J'avais arrêté le foot en me disant qu'après mes études je le reprendrai. J'ai repris le foot il y a longtemps, en 1987. Et depuis 1987 je suis engagé dans des clubs. D'abord pour faire de la communication, ensuite de la trésorerie. J’ai ensuite pris la présidence d'un club de foot, l’AS Électricité de Strasbourg, pendant 12 ans. J’ai arrêté un an et, depuis 2018, je suis vice-président à l'AS Musau où je porte le projet social. Ce n’est pas la partie sportive qui m'intéresse, il y a assez de monde. Évidemment, j'y suis mêlé bien sûr, mais c'est la partie sociale qui m’intéresse. Il se trouve que le foot, c'est le sport le plus populaire de France.
S’il y a des jeunes qui viennent dans un club et qui repartent simplement en progressant au foot je pense qu'on a loupé notre mission et que l'idée c'est quand même de l'aider à devenir professionnel, ou au moins que ce soit un être épanoui dans sa vie privée et professionnelle.
Dans le mot épanouissement, on peut y mettre beaucoup de choses. Ce sont des jeunes en difficulté et la question, c’est comment on les amène vers le monde de l'adulte, le monde de l'emploi. Pareil sur l'émancipation des femmes, le handicap, etc.
JG : Donc vous, c'est cette notion d'insertion sociale qui vous a motivé à prendre ce poste ?
Oui, et j’ai développé ce poste depuis pas mal d'années.

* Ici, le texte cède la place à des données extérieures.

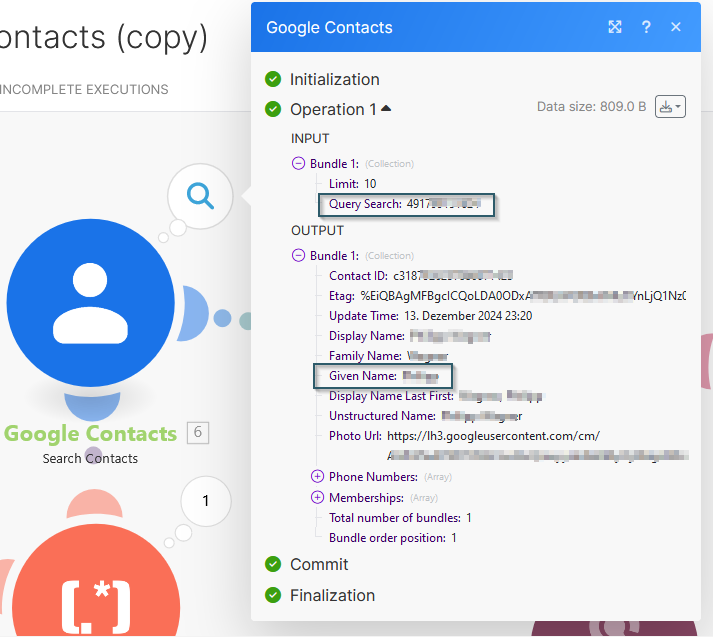This screenshot has height=637, width=713.
Task: Click the operations count badge 6
Action: pos(198,433)
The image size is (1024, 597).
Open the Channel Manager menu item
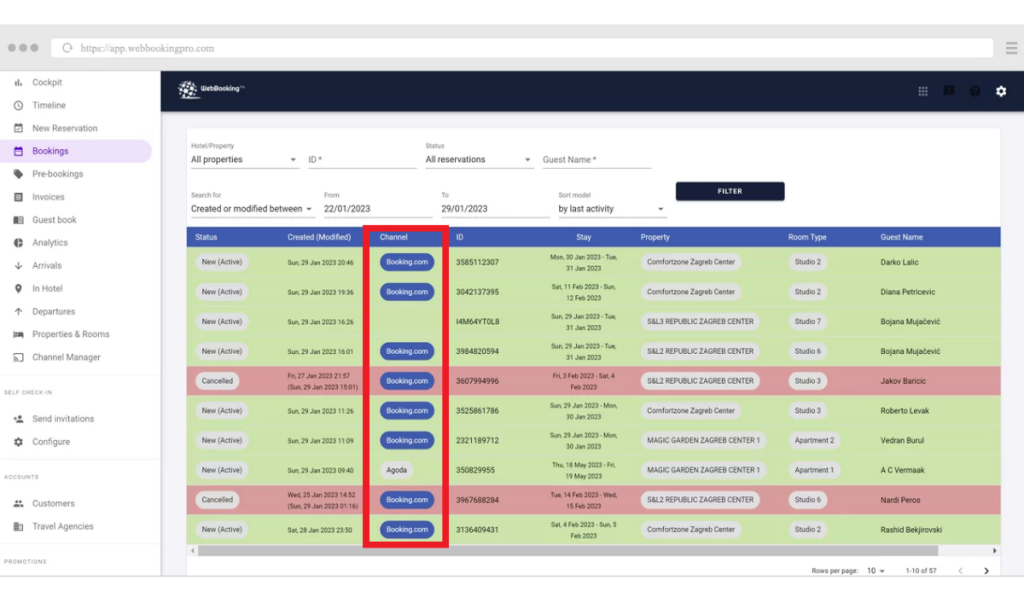[x=66, y=358]
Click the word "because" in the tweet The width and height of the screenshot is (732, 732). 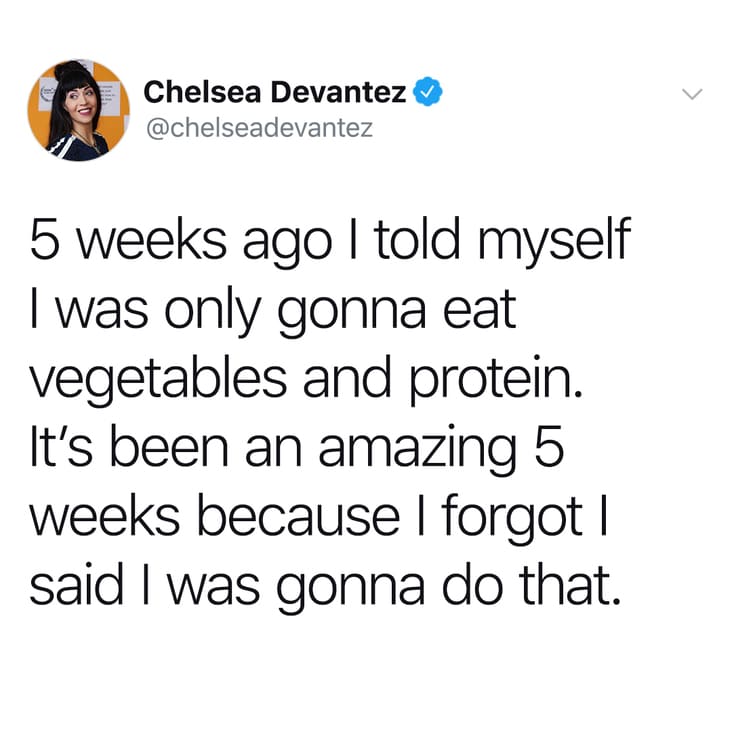(x=299, y=519)
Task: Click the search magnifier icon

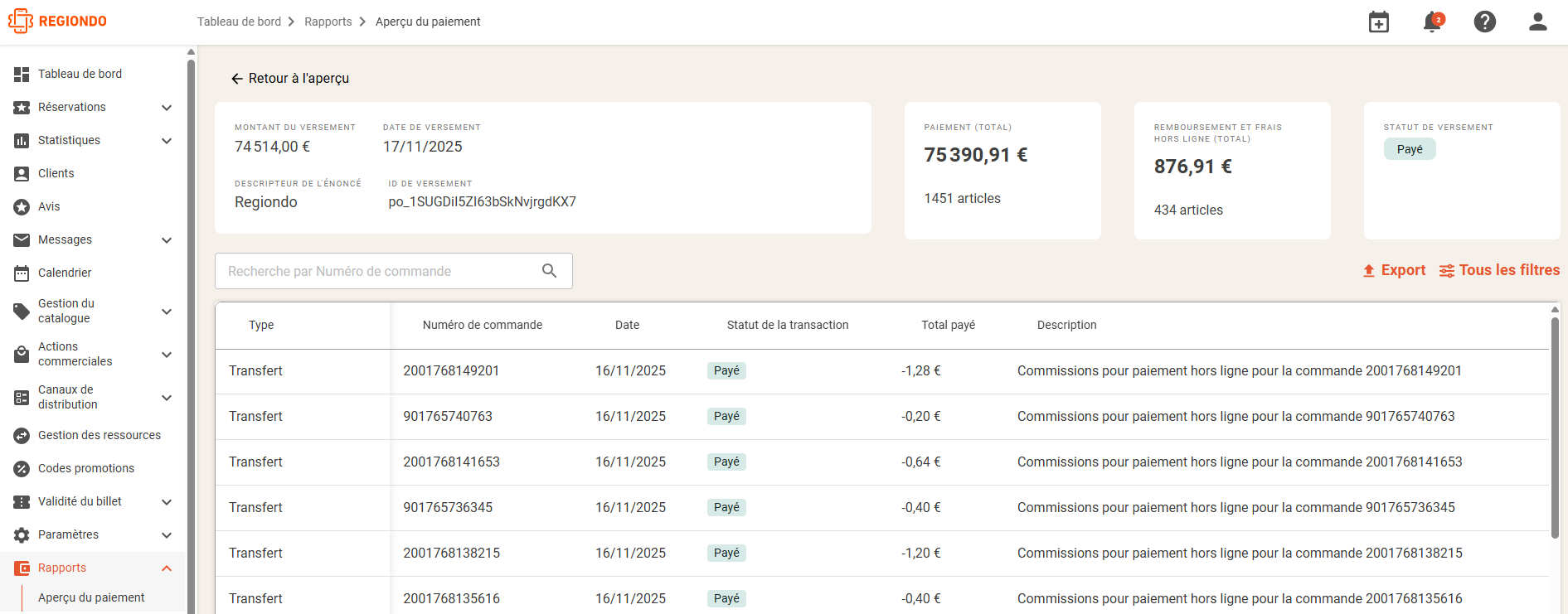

JG : Et donc c'est vous qui l'avez créé ce poste dans votre club ?
J'ai développé le projet social. Il y en avait un qui était au balbutiement. En créant un poste dédié, cela a permis d’étoffer et de concrétiser des projets et des actions.
JG : Donc, avant que vous preniez ce rôle, il y avait un peu moins cette notion-là à l'AS Musau ?
Oui, ils faisaient des choses qui étaient déjà un peu initiées. Si tu regardes dans le Guide des formations ou sur le site de la Fédération Française de Football, tu trouvais pas mal de choses, des idées d'actions qui peuvent être menées dans le cadre de ce qu'ils appellent le projet éducatif football, le PEF.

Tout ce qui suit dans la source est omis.